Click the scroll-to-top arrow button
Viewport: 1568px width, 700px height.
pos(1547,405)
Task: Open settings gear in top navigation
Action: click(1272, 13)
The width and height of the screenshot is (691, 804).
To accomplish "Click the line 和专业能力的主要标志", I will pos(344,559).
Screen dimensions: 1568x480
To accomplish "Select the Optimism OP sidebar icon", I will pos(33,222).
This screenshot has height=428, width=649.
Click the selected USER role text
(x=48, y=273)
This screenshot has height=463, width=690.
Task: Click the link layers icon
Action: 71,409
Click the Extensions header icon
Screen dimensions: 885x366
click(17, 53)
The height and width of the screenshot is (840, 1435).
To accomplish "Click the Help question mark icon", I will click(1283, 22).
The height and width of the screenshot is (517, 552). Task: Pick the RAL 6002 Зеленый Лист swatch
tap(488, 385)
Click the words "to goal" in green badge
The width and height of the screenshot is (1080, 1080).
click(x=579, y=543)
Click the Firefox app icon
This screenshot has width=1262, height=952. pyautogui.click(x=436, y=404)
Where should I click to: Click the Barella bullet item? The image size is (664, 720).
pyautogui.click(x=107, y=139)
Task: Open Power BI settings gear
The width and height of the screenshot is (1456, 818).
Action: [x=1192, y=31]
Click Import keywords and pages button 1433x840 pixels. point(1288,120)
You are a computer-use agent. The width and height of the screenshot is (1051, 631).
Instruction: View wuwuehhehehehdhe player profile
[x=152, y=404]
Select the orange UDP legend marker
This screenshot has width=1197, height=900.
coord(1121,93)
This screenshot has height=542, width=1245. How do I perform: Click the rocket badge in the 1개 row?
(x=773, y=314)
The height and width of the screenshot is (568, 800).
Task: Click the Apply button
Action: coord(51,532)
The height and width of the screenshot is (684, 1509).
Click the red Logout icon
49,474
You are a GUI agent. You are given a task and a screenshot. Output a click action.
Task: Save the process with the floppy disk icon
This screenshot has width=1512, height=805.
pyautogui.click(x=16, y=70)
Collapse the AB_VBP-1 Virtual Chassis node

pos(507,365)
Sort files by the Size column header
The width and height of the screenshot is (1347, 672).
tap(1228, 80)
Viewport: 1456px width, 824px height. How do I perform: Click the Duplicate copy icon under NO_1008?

########

_EXERCISE BRIEF:_ Pull each line holding "will" out of the listing.

_ANSWER SPACE:_
To accomplish "Click the line 和专业能力的主要标志", I will pos(344,559).
To accomplish "Select the Optimism OP sidebar icon", I will pos(33,222).
To accomplish "Click the Help question mark icon", I will click(1283, 22).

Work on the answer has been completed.